Enforcement tends to aim at resolution of complaints but can include compliance orders, fines, and prosecution.
Provincial securities commissions regulate the securities markets with a focus on investor protection and ensuring efficient markets. The securities commissions oversee securities trading, registration requirements for participants, continuous disclosure requirements, and enforcement of securities legislation and rules. Self-regulatory organizations also play a role in securities regulation. The Investment Industry Regulatory Organization of Canada (IIROC), overseeing investment dealers, and the Mutual Fund Dealers Association of Canada (MFDA), regulating mutual fund dealers, are two examples.
Canadian securities regulators have identified as a priority the need to develop and maintain a responsive and aligned regulatory framework to address fintech and other market innovation, while recognising potential benefits and economic opportunities for Canadian businesses that may come from innovation and disruption in the financial services industry. To date, Canadian securities regulators have applied the existing securities regulatory framework to these innovative products and services rather than providing blanket exemptions or exclusions. For example, in 2021, the Canadian securities regulators have taken a number of steps to highlight risks associated with crypto assets, asserting their oversight of crypto asset trading platforms to bring crypto firms engaging in dealer or marketplace activities into compliance with securities laws. This recent work has included developing tailored regulatory approaches to domestic platforms and taking enforcement action against unregistered foreign entities.

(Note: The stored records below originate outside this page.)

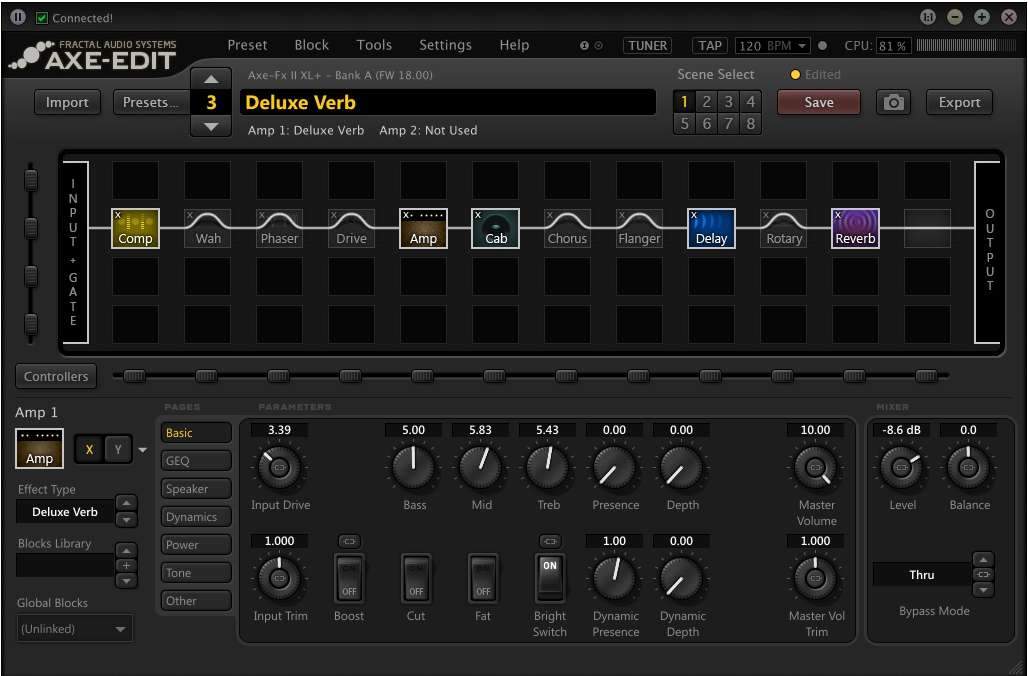Image resolution: width=1028 pixels, height=676 pixels.
Task: Click the Save button
Action: pyautogui.click(x=818, y=102)
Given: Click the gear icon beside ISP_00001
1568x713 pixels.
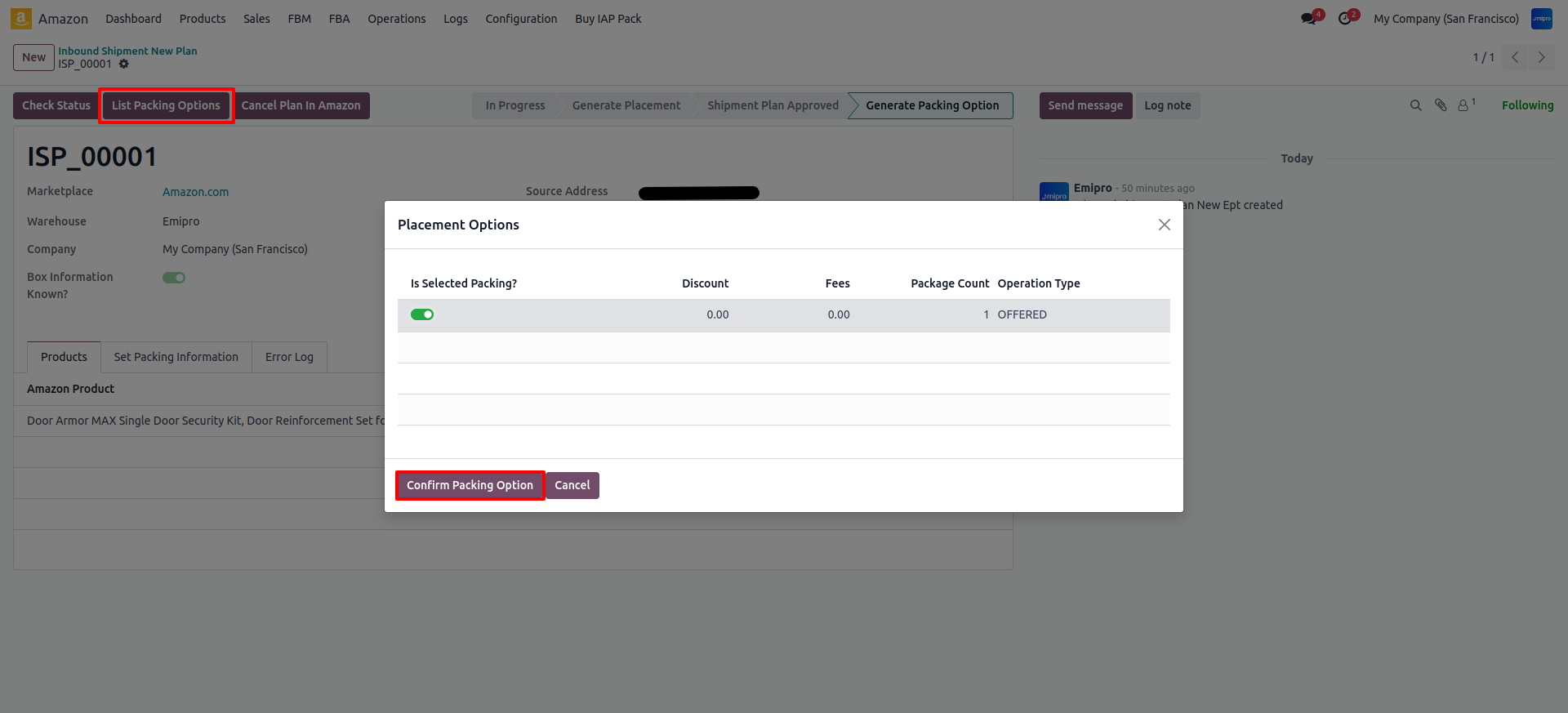Looking at the screenshot, I should point(124,64).
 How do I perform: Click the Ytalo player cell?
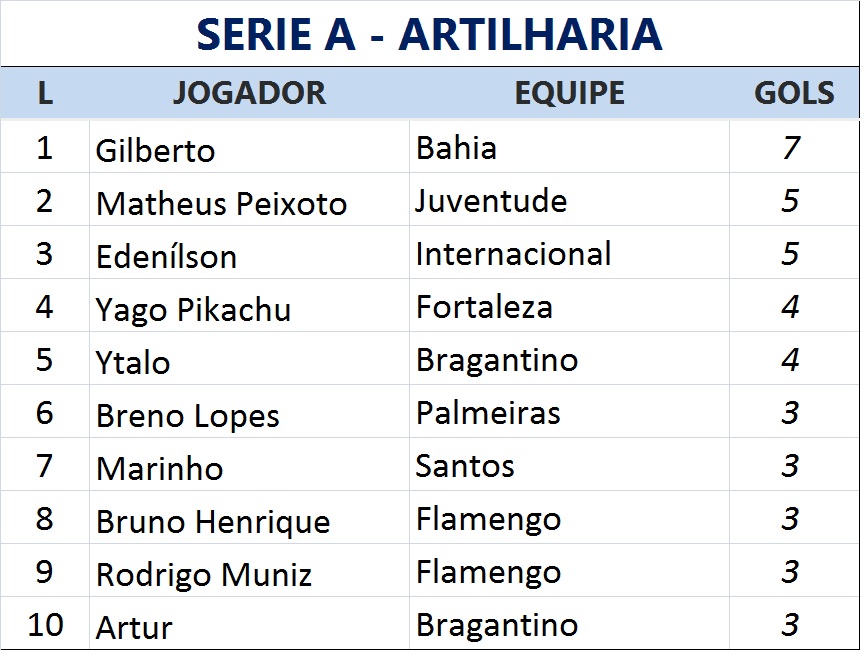coord(249,359)
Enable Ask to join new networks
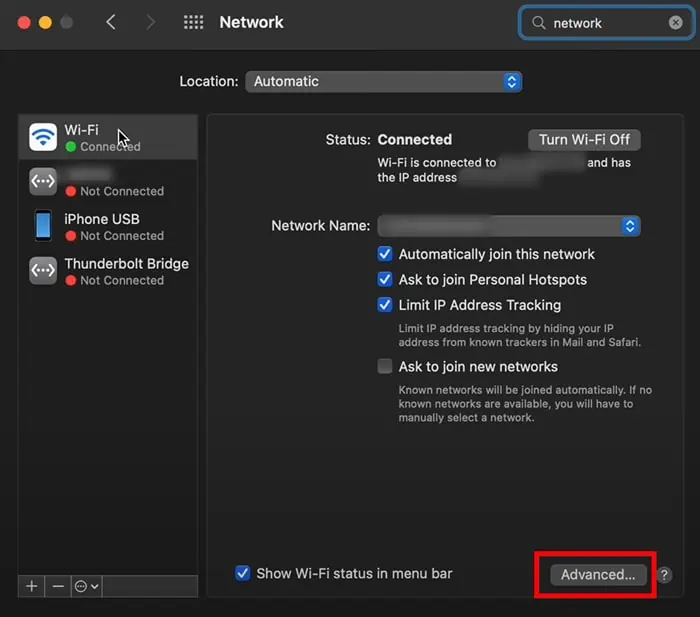Image resolution: width=700 pixels, height=617 pixels. [385, 366]

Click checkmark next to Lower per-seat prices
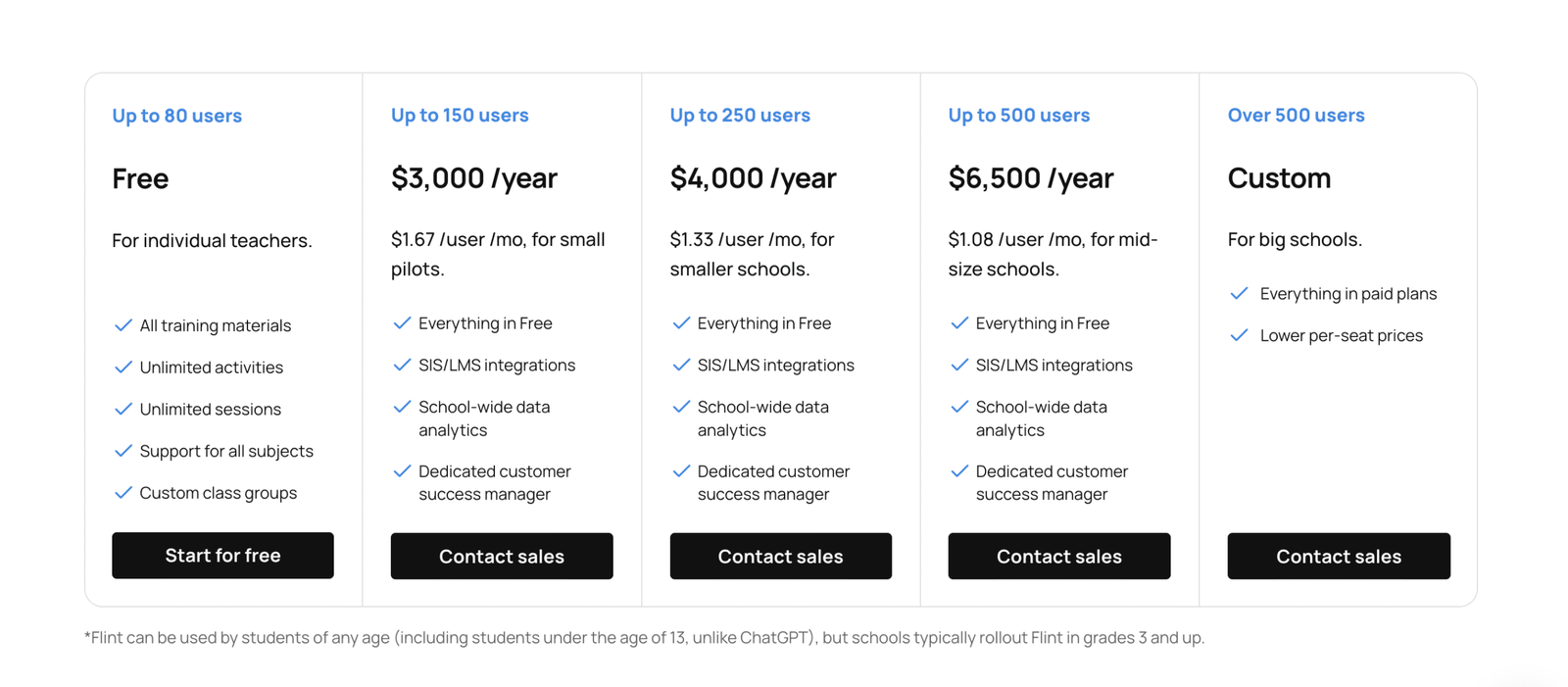pyautogui.click(x=1240, y=335)
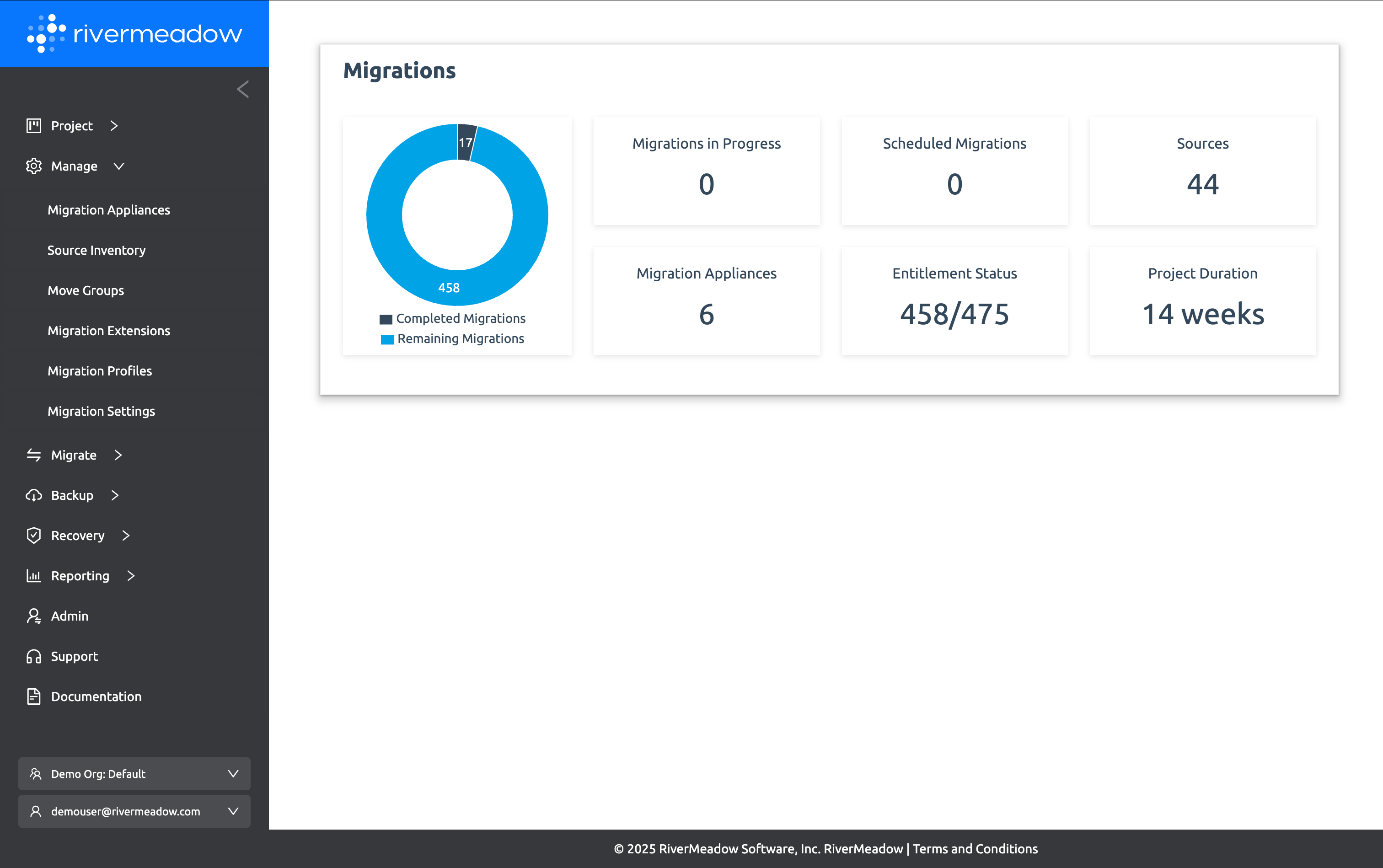Collapse the sidebar with the arrow icon
The height and width of the screenshot is (868, 1383).
pos(243,89)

Fintech businesses have been encouraged to engage with staff of the Canadian securities regulators through a “regulatory sandbox” to discuss novel products and services, the anticipated treatment under applicable securities laws, and to obtain any required approvals and/or exemptive relief to operate in Canada. Areas where new business models have obtained securities regulatory clearances include peer-to-peer lending platforms, startup and venture introduction and capital raising platforms, and online advisory services. Notably, the Canadian securities regulators have also permitted the establishment of exchange-traded funds that invest in bitcoin and other cryptocurrencies, while adopting a restrictive approach to retail distribution of more speculative tokens or initial coin offerings (where compliance with prospectus and dealer/advisor registration requirements is mandated on the basis that these instruments are properly characterized as securities).
The regulatory sandbox is also available for discussions with RegTech services providers developing solutions that support regulated entities in the financial services industry (including regulatory monitoring, reporting and compliance services), although these services would not be subject to the oversight of Canadian securities regulators.